Entries on locating words and elements:
------------------------------------

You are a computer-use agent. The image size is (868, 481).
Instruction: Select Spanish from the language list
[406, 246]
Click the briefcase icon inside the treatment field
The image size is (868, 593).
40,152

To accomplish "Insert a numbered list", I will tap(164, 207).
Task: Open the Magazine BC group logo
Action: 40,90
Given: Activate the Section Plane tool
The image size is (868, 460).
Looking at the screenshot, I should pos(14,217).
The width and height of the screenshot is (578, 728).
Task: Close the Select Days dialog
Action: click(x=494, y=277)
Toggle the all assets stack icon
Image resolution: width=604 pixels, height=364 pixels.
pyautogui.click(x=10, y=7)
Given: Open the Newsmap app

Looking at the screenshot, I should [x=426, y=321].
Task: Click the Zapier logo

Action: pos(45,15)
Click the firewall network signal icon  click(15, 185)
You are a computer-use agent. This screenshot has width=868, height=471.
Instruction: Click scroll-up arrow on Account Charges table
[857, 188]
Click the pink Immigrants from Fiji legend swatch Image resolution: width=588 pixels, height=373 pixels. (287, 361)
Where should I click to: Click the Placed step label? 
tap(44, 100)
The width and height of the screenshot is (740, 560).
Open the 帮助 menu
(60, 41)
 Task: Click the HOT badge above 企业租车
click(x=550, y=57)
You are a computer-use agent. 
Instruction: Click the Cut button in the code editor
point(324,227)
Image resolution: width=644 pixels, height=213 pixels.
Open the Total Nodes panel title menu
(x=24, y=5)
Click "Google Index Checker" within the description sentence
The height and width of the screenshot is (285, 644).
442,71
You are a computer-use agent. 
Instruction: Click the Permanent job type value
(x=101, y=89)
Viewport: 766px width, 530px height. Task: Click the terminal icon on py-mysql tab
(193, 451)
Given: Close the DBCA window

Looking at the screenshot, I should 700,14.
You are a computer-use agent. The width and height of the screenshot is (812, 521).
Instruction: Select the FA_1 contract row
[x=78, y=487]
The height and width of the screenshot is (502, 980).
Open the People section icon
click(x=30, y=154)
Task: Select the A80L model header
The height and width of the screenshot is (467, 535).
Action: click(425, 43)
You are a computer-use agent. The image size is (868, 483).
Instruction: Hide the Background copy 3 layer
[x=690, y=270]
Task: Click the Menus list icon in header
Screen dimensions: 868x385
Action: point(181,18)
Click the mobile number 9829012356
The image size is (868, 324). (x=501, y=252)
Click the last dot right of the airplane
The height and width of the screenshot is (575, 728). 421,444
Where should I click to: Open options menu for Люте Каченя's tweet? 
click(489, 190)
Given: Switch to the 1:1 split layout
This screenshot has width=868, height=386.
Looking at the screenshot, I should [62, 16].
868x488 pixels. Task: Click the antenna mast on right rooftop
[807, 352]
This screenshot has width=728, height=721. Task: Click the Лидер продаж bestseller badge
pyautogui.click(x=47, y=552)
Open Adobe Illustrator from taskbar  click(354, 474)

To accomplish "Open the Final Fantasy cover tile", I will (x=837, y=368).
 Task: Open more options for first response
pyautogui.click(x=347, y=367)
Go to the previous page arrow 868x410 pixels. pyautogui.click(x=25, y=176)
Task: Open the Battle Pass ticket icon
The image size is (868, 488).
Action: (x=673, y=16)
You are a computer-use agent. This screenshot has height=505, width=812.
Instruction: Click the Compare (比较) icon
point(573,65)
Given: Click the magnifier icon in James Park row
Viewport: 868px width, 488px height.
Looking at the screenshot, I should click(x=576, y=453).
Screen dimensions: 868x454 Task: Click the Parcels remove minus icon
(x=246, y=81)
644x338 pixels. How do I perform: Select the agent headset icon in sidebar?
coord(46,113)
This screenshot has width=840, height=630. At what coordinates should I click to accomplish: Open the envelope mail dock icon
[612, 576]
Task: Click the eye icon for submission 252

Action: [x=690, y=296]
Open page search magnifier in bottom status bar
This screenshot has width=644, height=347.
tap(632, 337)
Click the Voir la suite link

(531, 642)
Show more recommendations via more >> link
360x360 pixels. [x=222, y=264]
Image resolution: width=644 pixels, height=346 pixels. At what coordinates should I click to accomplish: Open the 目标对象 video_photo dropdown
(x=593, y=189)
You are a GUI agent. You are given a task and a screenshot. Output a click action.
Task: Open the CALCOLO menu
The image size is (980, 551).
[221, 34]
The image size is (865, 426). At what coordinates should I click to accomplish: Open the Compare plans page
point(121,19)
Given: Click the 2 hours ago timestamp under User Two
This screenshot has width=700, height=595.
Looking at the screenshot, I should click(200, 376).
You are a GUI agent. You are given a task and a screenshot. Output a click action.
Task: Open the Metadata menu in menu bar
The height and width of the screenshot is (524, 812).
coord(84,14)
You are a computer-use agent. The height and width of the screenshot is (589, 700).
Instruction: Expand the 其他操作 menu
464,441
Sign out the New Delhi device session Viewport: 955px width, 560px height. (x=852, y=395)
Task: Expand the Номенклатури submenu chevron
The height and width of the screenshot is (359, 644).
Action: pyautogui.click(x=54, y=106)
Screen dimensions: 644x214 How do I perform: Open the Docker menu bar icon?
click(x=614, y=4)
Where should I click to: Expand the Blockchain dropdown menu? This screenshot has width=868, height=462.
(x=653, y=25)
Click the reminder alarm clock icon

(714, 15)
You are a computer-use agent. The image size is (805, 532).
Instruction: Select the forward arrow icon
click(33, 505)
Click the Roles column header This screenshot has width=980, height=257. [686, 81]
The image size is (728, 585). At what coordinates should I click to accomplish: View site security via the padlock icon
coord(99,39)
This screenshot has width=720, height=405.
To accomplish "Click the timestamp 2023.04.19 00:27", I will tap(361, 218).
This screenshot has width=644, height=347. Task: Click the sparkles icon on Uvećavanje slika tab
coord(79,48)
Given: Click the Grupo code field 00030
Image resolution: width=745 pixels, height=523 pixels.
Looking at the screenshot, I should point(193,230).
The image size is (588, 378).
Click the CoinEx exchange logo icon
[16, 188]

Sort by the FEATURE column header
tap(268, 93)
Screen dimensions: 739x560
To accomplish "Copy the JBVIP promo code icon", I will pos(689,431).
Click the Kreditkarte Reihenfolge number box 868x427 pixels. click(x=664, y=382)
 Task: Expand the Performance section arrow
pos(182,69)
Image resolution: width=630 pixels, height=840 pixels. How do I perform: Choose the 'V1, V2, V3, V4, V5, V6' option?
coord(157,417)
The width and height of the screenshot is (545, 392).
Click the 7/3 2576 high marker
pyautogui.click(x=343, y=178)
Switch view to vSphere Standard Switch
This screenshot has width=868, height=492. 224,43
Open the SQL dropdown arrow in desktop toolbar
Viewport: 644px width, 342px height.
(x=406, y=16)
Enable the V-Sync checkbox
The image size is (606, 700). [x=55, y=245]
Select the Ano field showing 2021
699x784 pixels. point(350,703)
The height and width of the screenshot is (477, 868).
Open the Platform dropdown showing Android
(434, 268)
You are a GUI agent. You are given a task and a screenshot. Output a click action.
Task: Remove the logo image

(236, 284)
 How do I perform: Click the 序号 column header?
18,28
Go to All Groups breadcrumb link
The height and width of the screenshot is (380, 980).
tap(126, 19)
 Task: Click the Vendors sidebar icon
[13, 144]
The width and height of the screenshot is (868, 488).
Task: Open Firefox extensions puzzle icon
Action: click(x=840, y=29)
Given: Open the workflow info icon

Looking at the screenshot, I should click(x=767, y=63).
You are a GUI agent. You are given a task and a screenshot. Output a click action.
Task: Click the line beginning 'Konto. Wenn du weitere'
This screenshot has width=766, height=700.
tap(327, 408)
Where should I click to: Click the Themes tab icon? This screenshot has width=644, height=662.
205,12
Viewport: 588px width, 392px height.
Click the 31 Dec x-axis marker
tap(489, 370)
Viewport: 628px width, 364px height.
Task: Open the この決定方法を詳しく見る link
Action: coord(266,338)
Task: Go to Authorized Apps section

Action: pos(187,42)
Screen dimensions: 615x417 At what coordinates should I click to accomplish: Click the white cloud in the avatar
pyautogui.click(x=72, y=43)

------------------------------------

WORK TO COMPLETE: Convert the lines from the start up to and including the line containing "Click the pink" into a JSON list of strings, one string per line, leaving out blank lines.

CORRECT RESPONSE:
[
  "You are a computer-use agent. The image size is (868, 481).",
  "Instruction: Select Spanish from the language list",
  "[406, 246]",
  "Click the briefcase icon inside the treatment field",
  "The image size is (868, 593).",
  "40,152",
  "To accomplish \"Insert a numbered list\", I will tap(164, 207).",
  "Task: Open the Magazine BC group logo",
  "Action: 40,90",
  "Given: Activate the Section Plane tool",
  "The image size is (868, 460).",
  "Looking at the screenshot, I should pos(14,217).",
  "The width and height of the screenshot is (578, 728).",
  "Task: Close the Select Days dialog",
  "Action: click(x=494, y=277)",
  "Toggle the all assets stack icon",
  "Image resolution: width=604 pixels, height=364 pixels.",
  "pyautogui.click(x=10, y=7)",
  "Given: Open the Newsmap app",
  "Looking at the screenshot, I should [x=426, y=321].",
  "Task: Click the Zapier logo",
  "Action: pos(45,15)",
  "Click the firewall network signal icon  click(15, 185)",
  "You are a computer-use agent. This screenshot has width=868, height=471.",
  "Instruction: Click scroll-up arrow on Account Charges table",
  "[857, 188]",
  "Click the pink Immigrants from Fiji legend swatch Image resolution: width=588 pixels, height=373 pixels. (287, 361)"
]